**Supplied text**.
** start **

I’ll admit that I giggled when Miley cut her hair and her twitter fan said she looked butch. I laughed when Britney went loco and shaved it all off. Hair seems to be the number one method of rebellion for the Disney starlets, this host of young women who grow up in front of the camera with overly white smiles and innocent girlish good-looks (often dimples), and then completely implode in the most public way possible.  Yes, of course, these girls seek out stardom, and there will always be young kids who will do anything to get on TV or have their fame moment online, particularly now in this image-saturated techno age. And there will always be parents who will push their child from the moment they can walk to be a triple singing-dancing-acting threat. But what really intrigues/confuses me is this idea of the spectacle itself, the way in which there is an intense focus placed on these young women as they mature from kids to teenagers to young adults:  it’s a coming-of-age that comes with a side of anti-depressants and multiple rehab trips – but it serves as global entertainment – whether it’s taking place on the Disney set, or through leaked grainy mobile bra pics and indiscretions at the Chateau Marmont.

** end **

**Task to carry out**.
Transcribe the essay on Disney starlets in full, reproducing every word and mark of punctuation as it appears. Work only from the essay on young Disney stars; draw on nothing outside it.

**Material shown**.
** start **

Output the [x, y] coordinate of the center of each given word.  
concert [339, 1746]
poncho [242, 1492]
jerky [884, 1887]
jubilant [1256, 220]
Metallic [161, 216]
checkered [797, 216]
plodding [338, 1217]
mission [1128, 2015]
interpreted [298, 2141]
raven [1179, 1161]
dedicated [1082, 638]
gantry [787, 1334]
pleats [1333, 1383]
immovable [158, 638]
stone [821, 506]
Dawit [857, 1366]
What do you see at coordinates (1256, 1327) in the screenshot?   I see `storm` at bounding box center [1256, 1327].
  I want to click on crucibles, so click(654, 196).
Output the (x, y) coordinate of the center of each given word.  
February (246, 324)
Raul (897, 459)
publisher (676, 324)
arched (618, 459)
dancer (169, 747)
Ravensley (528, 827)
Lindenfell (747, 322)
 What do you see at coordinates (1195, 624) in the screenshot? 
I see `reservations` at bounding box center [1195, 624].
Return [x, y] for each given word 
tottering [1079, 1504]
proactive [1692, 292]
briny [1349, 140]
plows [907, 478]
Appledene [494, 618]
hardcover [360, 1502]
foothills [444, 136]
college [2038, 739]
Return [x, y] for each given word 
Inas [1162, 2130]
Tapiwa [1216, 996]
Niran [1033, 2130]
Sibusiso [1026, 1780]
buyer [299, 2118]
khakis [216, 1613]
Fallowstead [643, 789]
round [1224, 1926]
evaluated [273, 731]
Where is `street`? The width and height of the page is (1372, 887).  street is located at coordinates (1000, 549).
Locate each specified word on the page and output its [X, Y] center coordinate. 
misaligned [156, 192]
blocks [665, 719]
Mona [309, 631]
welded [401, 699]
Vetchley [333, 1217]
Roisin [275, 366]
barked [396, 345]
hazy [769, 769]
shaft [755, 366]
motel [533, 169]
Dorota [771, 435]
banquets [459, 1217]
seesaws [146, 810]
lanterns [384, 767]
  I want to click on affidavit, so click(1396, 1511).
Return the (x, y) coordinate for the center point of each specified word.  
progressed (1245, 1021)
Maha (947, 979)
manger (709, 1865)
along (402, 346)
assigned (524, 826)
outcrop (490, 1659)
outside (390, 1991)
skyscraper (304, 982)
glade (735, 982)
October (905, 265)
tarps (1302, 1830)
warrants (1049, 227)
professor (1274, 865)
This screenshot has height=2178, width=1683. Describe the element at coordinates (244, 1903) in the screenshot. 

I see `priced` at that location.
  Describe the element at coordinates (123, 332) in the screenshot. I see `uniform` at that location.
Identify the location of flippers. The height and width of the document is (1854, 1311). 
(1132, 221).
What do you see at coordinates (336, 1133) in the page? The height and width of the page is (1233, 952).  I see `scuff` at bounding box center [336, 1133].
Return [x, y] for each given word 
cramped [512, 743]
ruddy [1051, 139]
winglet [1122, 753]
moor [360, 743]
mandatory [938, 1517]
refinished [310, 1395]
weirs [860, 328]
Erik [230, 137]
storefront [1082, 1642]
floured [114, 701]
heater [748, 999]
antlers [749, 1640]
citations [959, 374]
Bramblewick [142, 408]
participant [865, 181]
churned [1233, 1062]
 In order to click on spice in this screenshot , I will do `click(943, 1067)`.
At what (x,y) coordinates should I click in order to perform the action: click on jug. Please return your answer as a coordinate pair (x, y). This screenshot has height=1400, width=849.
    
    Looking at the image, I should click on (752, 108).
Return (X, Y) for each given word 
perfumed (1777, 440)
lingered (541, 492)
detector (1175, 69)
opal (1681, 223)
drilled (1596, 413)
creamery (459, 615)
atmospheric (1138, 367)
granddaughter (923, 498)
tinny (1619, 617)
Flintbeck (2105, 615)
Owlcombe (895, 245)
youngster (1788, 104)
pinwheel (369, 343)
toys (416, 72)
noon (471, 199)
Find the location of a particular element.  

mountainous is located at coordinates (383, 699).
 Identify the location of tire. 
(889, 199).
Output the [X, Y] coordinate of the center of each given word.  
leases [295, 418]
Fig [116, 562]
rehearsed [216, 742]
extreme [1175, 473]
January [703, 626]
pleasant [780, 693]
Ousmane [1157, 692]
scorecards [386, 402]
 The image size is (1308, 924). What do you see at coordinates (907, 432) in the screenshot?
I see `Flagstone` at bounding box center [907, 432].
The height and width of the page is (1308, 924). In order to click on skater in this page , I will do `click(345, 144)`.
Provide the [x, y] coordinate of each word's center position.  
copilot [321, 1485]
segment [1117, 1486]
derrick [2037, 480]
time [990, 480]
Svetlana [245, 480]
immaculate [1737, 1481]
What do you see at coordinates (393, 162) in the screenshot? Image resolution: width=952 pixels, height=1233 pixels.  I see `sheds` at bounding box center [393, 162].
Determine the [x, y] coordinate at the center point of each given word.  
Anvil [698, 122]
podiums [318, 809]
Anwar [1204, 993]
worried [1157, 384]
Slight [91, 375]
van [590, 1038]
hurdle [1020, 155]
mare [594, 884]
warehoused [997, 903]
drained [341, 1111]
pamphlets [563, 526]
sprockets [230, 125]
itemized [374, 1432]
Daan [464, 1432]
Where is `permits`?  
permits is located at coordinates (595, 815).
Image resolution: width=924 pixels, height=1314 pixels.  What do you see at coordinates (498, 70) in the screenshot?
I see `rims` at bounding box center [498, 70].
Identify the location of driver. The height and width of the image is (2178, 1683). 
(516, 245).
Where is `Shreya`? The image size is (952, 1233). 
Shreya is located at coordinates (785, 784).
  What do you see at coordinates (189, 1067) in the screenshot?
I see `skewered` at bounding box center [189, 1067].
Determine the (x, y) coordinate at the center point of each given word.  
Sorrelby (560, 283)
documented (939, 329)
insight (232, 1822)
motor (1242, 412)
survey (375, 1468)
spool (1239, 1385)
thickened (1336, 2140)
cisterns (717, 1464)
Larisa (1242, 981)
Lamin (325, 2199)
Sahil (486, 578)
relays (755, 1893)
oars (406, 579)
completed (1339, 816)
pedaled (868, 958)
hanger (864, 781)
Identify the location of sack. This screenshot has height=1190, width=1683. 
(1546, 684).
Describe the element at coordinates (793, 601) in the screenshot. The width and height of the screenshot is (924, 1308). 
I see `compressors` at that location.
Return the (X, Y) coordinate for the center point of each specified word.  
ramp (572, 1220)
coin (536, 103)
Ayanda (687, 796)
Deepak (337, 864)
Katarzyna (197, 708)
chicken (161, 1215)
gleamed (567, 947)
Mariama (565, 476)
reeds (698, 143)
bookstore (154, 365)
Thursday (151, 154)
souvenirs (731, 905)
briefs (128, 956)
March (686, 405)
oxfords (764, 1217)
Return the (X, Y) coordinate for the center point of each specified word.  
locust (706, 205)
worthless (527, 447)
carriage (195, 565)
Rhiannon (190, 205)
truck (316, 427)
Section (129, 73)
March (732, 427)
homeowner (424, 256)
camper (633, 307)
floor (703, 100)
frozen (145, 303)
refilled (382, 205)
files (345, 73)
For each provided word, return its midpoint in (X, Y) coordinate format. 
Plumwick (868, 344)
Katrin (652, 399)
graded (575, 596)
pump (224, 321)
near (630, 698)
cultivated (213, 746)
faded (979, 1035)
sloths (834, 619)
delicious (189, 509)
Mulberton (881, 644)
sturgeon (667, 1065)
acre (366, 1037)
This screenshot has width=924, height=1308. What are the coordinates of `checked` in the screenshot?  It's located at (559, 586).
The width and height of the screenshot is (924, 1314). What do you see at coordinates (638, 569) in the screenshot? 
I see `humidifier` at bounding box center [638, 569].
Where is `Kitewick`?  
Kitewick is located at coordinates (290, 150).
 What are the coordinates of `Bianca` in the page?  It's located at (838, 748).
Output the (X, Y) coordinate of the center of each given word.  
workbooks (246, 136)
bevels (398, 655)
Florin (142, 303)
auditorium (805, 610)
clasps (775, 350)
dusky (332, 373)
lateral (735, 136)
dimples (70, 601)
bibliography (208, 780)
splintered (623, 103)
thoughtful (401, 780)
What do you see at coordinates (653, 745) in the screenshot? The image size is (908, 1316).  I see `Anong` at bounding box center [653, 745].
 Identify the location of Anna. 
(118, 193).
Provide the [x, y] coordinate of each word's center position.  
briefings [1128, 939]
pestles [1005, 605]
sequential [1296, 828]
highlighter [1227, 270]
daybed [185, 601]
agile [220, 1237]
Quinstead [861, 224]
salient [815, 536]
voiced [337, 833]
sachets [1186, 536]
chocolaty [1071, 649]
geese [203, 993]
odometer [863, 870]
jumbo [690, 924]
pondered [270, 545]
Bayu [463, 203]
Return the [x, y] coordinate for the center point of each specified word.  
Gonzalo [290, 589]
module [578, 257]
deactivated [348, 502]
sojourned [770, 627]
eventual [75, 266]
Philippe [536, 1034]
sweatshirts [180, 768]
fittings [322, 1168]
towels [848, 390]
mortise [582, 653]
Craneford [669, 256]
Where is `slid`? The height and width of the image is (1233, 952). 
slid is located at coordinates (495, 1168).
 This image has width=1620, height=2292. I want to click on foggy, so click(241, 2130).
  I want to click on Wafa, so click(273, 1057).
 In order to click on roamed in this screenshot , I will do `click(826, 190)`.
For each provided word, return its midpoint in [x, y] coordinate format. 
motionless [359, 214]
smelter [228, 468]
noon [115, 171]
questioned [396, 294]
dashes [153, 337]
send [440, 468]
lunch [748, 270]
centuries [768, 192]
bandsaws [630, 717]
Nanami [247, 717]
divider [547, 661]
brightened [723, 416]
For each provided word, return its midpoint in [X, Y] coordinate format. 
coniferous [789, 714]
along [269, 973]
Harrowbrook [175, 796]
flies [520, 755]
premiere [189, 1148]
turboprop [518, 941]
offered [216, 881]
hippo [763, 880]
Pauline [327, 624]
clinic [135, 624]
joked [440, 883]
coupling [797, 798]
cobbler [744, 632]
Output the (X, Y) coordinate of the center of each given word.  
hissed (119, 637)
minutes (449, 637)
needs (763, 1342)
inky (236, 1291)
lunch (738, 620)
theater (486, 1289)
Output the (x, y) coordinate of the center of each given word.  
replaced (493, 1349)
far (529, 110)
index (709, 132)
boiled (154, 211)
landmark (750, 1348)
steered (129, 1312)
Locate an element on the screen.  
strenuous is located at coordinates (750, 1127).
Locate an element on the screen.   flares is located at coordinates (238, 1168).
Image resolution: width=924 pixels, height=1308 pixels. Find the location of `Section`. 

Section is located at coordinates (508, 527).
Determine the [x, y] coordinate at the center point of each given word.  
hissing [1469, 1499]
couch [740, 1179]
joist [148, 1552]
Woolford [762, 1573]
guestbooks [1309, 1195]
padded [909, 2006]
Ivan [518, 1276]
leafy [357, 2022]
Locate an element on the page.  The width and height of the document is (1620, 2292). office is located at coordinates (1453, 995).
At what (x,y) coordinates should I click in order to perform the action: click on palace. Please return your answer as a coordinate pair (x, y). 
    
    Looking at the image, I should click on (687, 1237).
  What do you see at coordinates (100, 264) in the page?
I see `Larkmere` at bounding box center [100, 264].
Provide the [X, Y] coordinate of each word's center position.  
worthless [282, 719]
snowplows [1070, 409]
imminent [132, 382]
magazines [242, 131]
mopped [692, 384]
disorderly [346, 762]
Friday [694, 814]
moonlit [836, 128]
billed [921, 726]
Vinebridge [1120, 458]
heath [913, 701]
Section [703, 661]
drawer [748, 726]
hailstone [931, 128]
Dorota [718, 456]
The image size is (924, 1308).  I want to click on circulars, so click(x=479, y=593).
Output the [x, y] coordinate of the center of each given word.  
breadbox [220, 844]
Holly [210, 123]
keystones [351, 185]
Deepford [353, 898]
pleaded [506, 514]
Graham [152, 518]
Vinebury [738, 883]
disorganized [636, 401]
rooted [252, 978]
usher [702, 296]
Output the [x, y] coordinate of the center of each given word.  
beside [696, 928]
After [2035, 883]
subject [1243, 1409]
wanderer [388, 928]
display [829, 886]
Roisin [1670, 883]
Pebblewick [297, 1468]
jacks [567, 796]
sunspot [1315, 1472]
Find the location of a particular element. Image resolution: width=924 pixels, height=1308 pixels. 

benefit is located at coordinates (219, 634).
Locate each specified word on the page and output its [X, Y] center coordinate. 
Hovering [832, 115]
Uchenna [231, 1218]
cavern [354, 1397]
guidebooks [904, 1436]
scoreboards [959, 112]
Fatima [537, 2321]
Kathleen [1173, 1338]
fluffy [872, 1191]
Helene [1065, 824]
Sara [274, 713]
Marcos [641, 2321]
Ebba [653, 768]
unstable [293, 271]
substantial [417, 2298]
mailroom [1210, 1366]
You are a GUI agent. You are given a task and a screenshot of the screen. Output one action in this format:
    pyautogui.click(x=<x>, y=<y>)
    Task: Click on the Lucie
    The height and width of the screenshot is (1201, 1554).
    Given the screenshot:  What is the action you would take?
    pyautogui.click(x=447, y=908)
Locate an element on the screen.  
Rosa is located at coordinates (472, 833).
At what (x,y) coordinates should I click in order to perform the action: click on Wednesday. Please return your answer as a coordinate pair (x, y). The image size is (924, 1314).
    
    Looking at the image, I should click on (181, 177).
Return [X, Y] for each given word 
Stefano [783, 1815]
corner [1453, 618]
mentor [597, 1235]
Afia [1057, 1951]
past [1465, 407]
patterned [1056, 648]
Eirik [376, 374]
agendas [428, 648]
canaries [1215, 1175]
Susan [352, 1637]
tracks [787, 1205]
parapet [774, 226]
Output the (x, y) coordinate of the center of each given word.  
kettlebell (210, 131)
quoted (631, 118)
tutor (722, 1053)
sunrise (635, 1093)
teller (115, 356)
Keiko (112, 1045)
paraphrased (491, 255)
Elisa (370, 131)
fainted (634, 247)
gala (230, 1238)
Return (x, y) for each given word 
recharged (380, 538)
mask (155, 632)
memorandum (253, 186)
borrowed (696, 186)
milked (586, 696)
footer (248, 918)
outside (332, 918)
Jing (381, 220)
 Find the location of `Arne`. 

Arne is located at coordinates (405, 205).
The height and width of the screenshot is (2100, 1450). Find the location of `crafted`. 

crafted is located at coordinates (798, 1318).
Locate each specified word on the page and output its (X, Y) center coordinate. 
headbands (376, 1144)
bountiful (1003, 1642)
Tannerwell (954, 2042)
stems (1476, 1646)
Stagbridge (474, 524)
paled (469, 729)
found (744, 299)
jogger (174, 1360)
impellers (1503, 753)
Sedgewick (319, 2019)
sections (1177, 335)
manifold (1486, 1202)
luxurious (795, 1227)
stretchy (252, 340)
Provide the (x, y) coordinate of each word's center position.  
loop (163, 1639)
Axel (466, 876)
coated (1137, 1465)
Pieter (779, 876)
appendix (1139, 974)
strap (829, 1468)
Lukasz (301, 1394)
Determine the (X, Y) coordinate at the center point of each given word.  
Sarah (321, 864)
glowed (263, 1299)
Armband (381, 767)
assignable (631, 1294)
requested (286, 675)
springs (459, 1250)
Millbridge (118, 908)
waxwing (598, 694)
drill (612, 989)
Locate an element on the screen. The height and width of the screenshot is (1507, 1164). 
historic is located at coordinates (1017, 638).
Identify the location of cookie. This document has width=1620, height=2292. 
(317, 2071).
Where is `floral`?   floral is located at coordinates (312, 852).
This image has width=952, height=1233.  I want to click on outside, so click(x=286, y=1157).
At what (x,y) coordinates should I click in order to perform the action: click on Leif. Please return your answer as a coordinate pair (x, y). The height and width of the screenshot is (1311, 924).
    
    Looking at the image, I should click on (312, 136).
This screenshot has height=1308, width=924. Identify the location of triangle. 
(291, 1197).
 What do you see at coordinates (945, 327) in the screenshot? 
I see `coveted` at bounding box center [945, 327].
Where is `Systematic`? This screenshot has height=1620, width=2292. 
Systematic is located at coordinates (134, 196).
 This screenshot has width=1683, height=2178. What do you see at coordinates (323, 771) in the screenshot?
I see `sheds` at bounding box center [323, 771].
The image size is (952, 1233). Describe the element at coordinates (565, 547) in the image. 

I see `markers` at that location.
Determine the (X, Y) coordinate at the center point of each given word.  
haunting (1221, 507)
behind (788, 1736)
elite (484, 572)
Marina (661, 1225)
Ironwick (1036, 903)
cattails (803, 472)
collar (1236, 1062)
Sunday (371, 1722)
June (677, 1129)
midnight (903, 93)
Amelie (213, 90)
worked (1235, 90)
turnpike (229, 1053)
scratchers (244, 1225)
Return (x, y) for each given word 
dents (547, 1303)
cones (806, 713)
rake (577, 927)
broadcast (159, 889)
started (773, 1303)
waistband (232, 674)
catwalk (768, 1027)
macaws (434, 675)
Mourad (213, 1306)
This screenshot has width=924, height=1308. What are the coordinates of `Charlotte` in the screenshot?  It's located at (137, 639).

** end **

**Solution to this problem**.
I’ll admit that I giggled when Miley cut her hair and her twitter fan said she looked butch. I laughed when Britney went loco and shaved it all off. Hair seems to be the number one method of rebellion for the Disney starlets, this host of young women who grow up in front of the camera with overly white smiles and innocent girlish good-looks (often dimples), and then completely implode in the most public way possible.  Yes, of course, these girls seek out stardom, and there will always be young kids who will do anything to get on TV or have their fame moment online, particularly now in this image-saturated techno age. And there will always be parents who will push their child from the moment they can walk to be a triple singing-dancing-acting threat. But what really intrigues/confuses me is this idea of the spectacle itself, the way in which there is an intense focus placed on these young women as they mature from kids to teenagers to young adults:  it’s a coming-of-age that comes with a side of anti-depressants and multiple rehab trips – but it serves as global entertainment – whether it’s taking place on the Disney set, or through leaked grainy mobile bra pics and indiscretions at the Chateau Marmont.